[Task to carry out]: Print exactly the lines below between the line containing "Screen dimensions: 1456x819" and the line containing "the mail envelope", counting both of those lines. Leave pictures out.

(Records supplied Opens)

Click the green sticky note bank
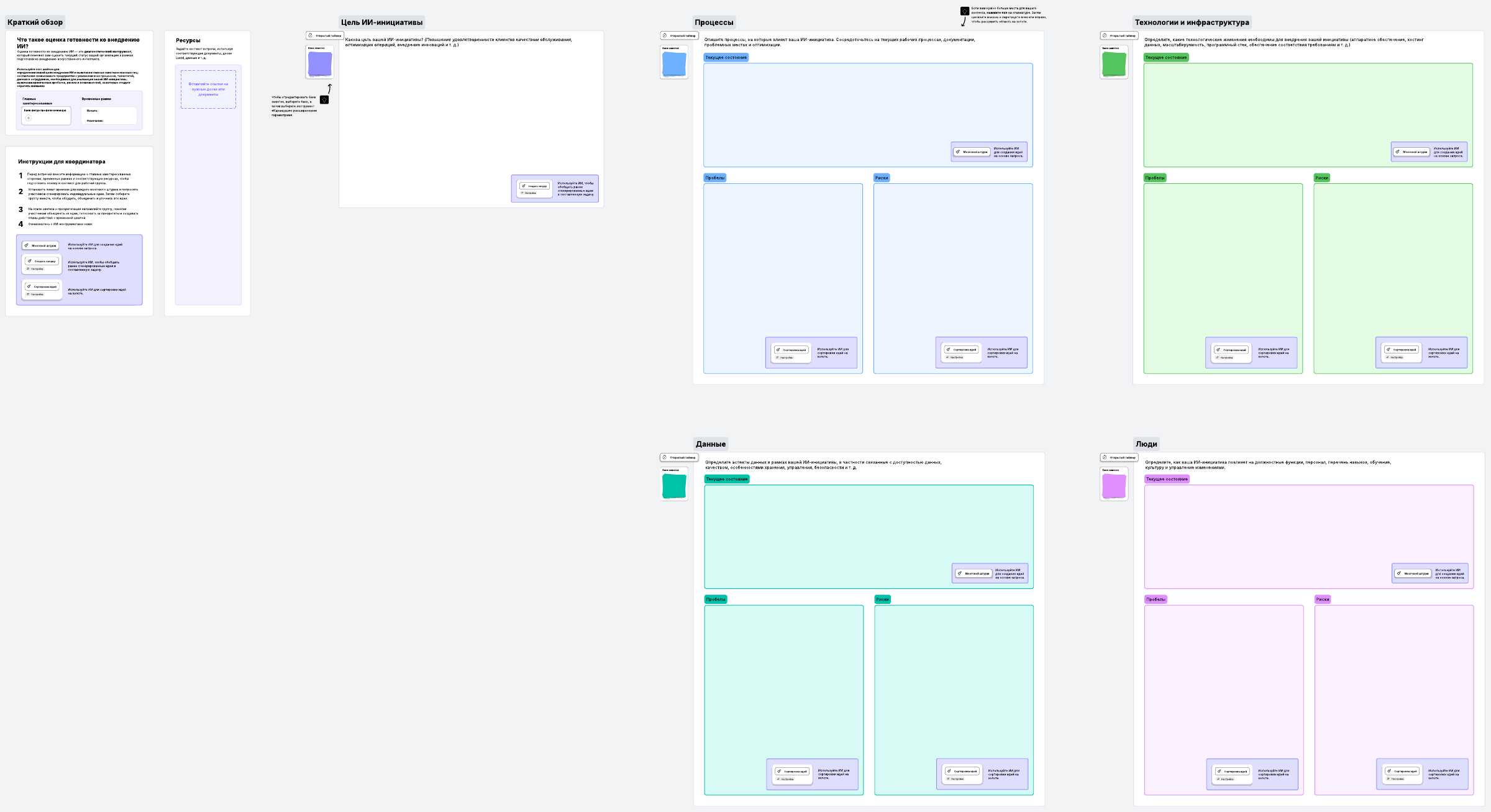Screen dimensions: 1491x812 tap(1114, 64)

(Records supplied Closes)
(Records supplied Opens)

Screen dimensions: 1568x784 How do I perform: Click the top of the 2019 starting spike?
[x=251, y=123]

(Records supplied Closes)
(Records supplied Opens)

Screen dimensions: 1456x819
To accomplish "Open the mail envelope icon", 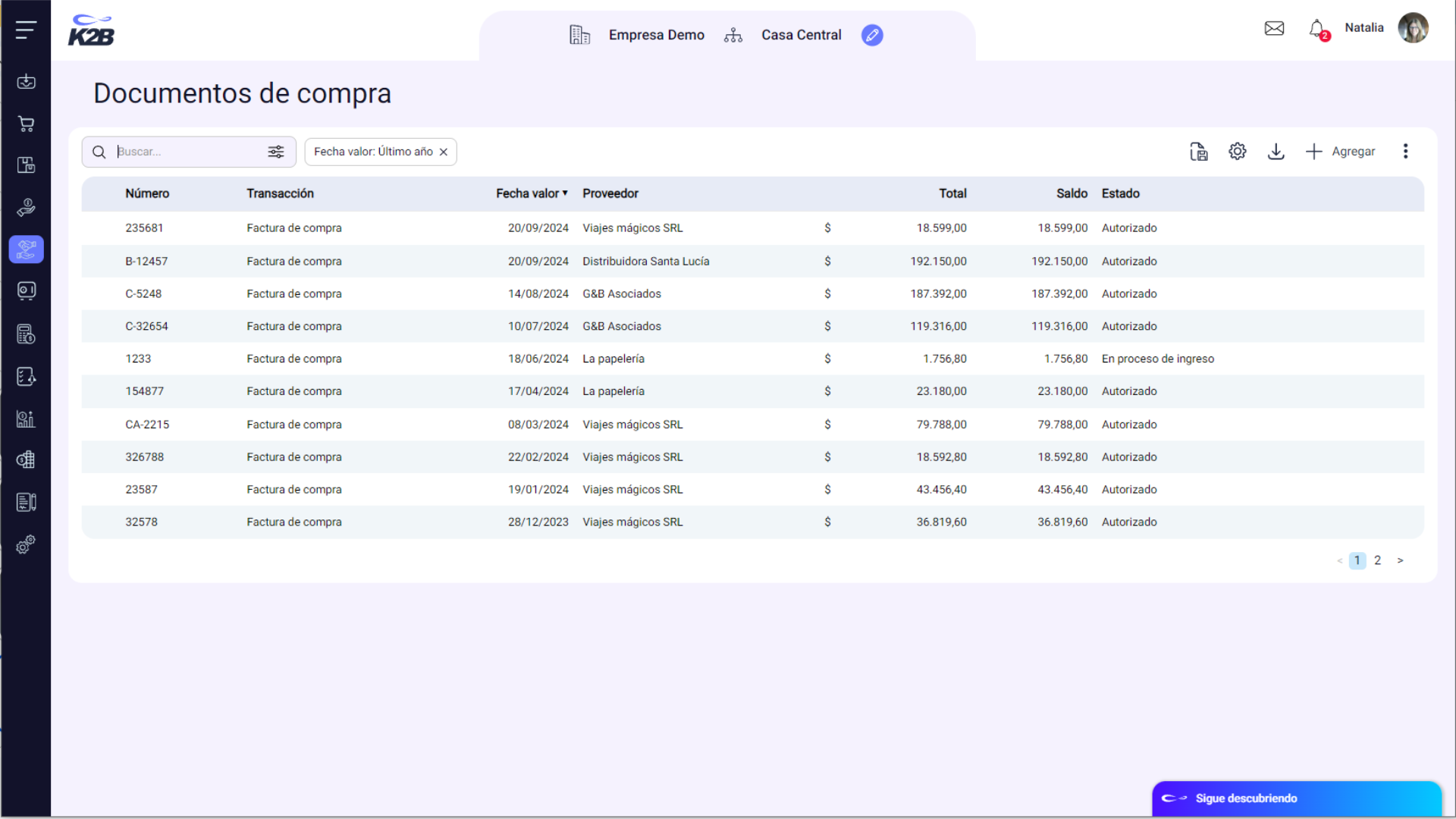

(Records supplied Closes)

[Result]:
Screen dimensions: 1456x819
To accomplish "Open the mail envelope icon", 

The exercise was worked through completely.